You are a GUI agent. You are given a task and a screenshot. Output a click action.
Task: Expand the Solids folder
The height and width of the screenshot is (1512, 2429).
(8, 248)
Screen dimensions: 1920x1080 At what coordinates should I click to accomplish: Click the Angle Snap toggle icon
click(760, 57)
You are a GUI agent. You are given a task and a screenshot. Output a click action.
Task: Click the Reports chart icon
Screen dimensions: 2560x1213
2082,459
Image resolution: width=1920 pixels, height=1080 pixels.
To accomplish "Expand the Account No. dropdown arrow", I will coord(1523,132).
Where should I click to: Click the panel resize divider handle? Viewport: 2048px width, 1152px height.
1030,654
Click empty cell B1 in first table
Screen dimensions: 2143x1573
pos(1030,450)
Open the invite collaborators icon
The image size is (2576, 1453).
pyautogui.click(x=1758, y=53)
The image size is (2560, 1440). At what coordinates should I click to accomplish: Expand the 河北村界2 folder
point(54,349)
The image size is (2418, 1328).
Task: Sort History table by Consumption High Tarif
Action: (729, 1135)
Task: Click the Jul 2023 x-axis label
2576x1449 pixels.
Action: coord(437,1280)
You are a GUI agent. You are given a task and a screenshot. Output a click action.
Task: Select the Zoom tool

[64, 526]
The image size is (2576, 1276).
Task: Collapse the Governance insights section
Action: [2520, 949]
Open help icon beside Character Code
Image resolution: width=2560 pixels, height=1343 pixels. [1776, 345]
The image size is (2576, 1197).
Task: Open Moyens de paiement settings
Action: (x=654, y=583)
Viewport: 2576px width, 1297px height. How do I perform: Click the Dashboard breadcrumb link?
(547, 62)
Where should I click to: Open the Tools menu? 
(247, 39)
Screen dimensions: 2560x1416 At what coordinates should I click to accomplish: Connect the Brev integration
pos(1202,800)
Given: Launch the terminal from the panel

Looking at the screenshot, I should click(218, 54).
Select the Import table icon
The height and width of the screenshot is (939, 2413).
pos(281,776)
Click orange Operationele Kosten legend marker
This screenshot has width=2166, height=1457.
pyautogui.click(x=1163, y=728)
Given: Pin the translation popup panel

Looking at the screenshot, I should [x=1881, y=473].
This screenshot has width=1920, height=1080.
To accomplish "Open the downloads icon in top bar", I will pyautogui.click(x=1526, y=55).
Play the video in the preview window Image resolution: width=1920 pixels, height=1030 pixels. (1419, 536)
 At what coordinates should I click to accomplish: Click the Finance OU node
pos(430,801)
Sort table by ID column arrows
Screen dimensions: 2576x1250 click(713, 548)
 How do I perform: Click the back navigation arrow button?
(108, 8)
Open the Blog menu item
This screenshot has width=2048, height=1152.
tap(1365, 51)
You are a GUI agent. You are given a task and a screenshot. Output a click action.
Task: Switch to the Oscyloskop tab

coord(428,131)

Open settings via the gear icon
--------------------------------
Make sure that every entry above is copied out exactly as it stands.

You are a GUI agent. You are given a task and a screenshot. Output a click action.
Task: Expand the Solids folder
The height and width of the screenshot is (1512, 2429).
(8, 248)
Screen dimensions: 1920x1080 At what coordinates should I click to accomplish: Click the Angle Snap toggle icon
click(760, 57)
You are a GUI agent. You are given a task and a screenshot. Output a click action.
Task: Click the Reports chart icon
Screen dimensions: 2560x1213
2082,459
Image resolution: width=1920 pixels, height=1080 pixels.
To accomplish "Expand the Account No. dropdown arrow", I will coord(1523,132).
Where should I click to: Click the panel resize divider handle? Viewport: 2048px width, 1152px height.
1030,654
Click empty cell B1 in first table
Screen dimensions: 2143x1573
pos(1030,450)
Open the invite collaborators icon
The image size is (2576, 1453).
pyautogui.click(x=1758, y=53)
The image size is (2560, 1440). At what coordinates should I click to accomplish: Expand the 河北村界2 folder
point(54,349)
The image size is (2418, 1328).
Task: Sort History table by Consumption High Tarif
Action: (729, 1135)
Task: Click the Jul 2023 x-axis label
2576x1449 pixels.
Action: coord(437,1280)
You are a GUI agent. You are given a task and a screenshot. Output a click action.
Task: Select the Zoom tool

[64, 526]
The image size is (2576, 1276).
Task: Collapse the Governance insights section
Action: [2520, 949]
Open help icon beside Character Code
Image resolution: width=2560 pixels, height=1343 pixels. [1776, 345]
The image size is (2576, 1197).
Task: Open Moyens de paiement settings
Action: (x=654, y=583)
Viewport: 2576px width, 1297px height. How do I perform: Click the Dashboard breadcrumb link?
(547, 62)
Where should I click to: Open the Tools menu? 
(247, 39)
Screen dimensions: 2560x1416 At what coordinates should I click to accomplish: Connect the Brev integration
pos(1202,800)
Given: Launch the terminal from the panel

Looking at the screenshot, I should click(218, 54).
Select the Import table icon
The height and width of the screenshot is (939, 2413).
pos(281,776)
Click orange Operationele Kosten legend marker
This screenshot has width=2166, height=1457.
pyautogui.click(x=1163, y=728)
Given: Pin the translation popup panel

Looking at the screenshot, I should [x=1881, y=473].
This screenshot has width=1920, height=1080.
To accomplish "Open the downloads icon in top bar", I will pyautogui.click(x=1526, y=55).
Play the video in the preview window Image resolution: width=1920 pixels, height=1030 pixels. (1419, 536)
 At what coordinates should I click to accomplish: Click the Finance OU node
pos(430,801)
Sort table by ID column arrows
Screen dimensions: 2576x1250 click(713, 548)
 How do I perform: Click the back navigation arrow button?
(108, 8)
Open the Blog menu item
This screenshot has width=2048, height=1152.
tap(1365, 51)
You are a GUI agent. You are given a task and a screenshot. Output a click action.
Task: Switch to the Oscyloskop tab

coord(428,131)

Open settings via the gear icon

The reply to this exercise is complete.